Il regarda longtemps vers les collines qui bleuissaient à l’horizon. Son air était grave et triste. Puis, posant doucement la main sur mon épaule, il me parla avec un accent si profond que je me sentis pénétré jusqu’au fond de l’âme. Il me dit :
— Tournebroche, mon fils, vous me voyez tout à coup incertain et embarrassé, balbutiant et stupide, à la seule idée de corriger ce que je trouve détestable. Ne croyez point que ce soit timidité d’esprit : rien n’étonne l’audace de ma pensée. Mais prenez bien garde, mon fils, à ce que je vais vous dire.

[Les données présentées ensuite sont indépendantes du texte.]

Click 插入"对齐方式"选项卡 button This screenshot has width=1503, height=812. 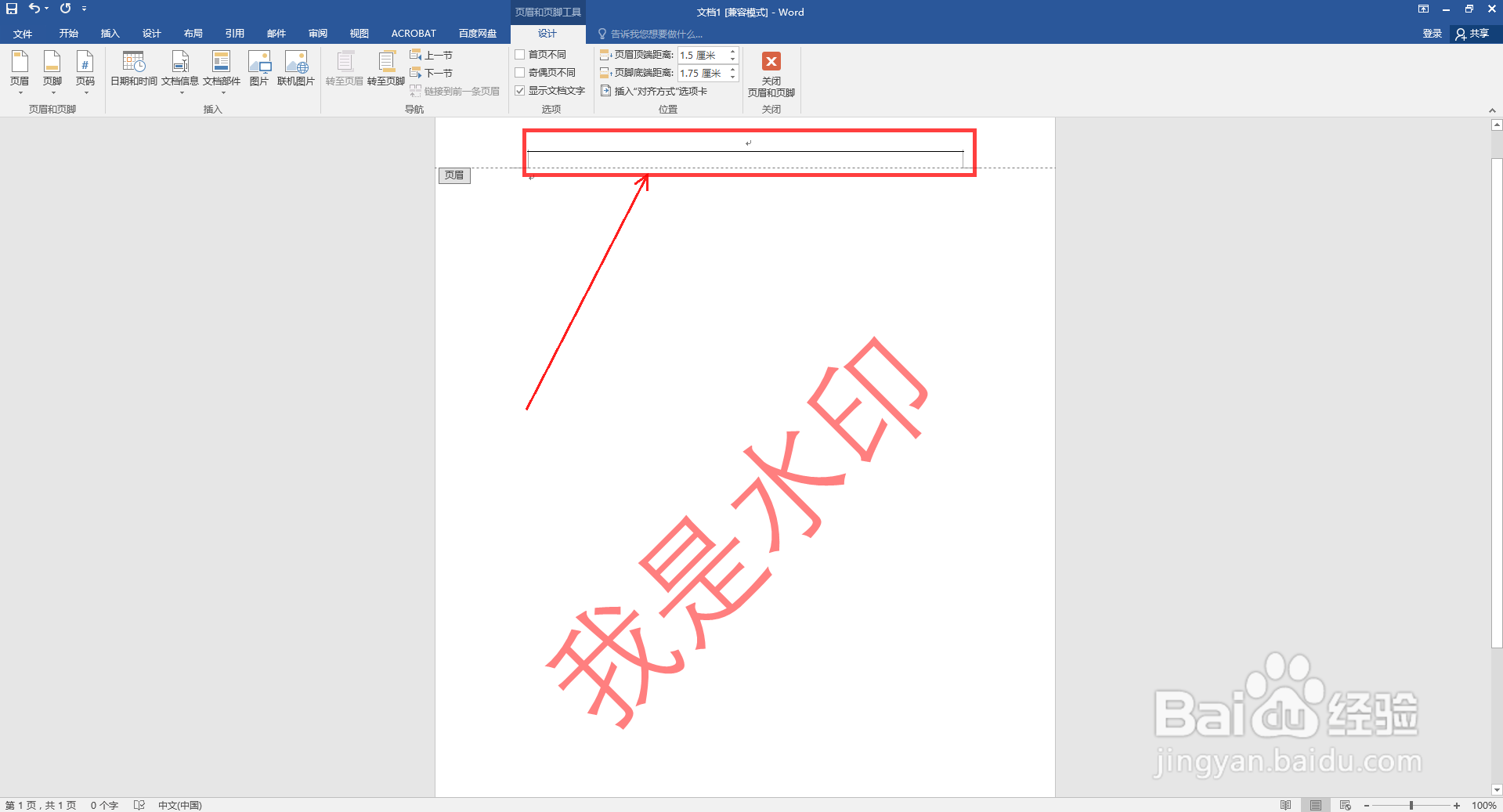point(662,90)
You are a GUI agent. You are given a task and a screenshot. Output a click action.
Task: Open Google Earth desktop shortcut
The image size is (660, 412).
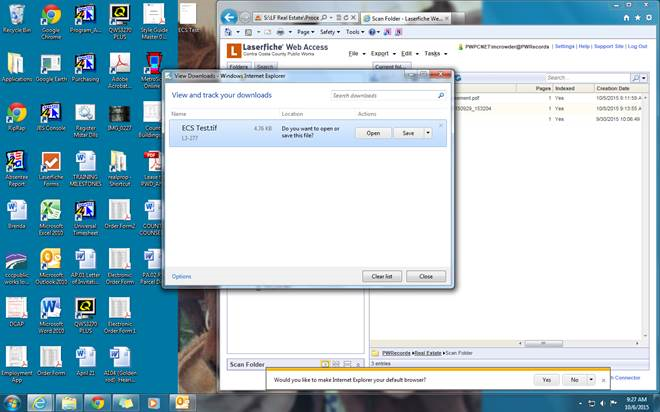[x=51, y=65]
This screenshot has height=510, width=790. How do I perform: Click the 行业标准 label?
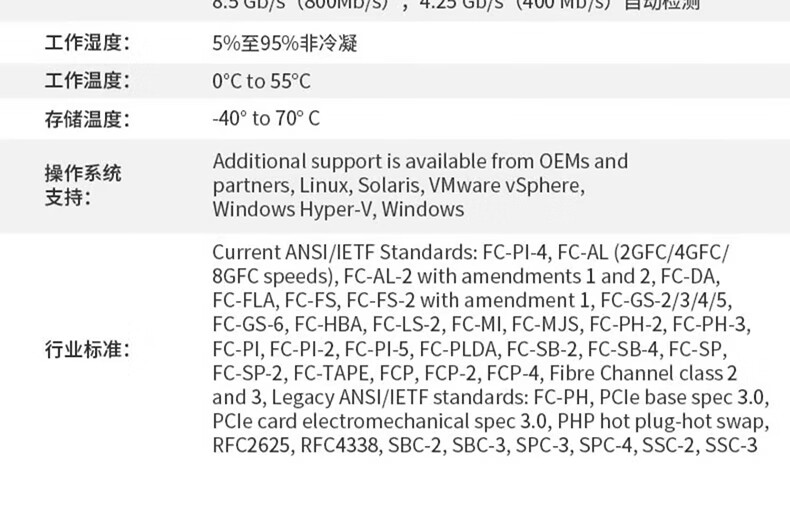click(x=87, y=349)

Les vérités découvertes par l’intelligence demeurent stériles. Le cœur est seul capable de féconder ses rêves. Il verse la vie dans tout ce qu’il aime. C’est par le sentiment que les semences du bien sont jetées sur le monde. La raison n’a point tant de vertu. Et je vous confesse que j’ai été jusqu’ici trop raisonnable dans la critique des lois et des mœurs. Aussi cette critique va-t-elle tomber sans fruits et se sécher comme un arbre brûlé par la gelée d’avril. Il faut, pour servir les hommes, rejeter toute raison, comme un bagage embarrassant, et s’élever sur les ailes de l’enthousiasme. Si l’on raisonne, on ne s’envolera jamais.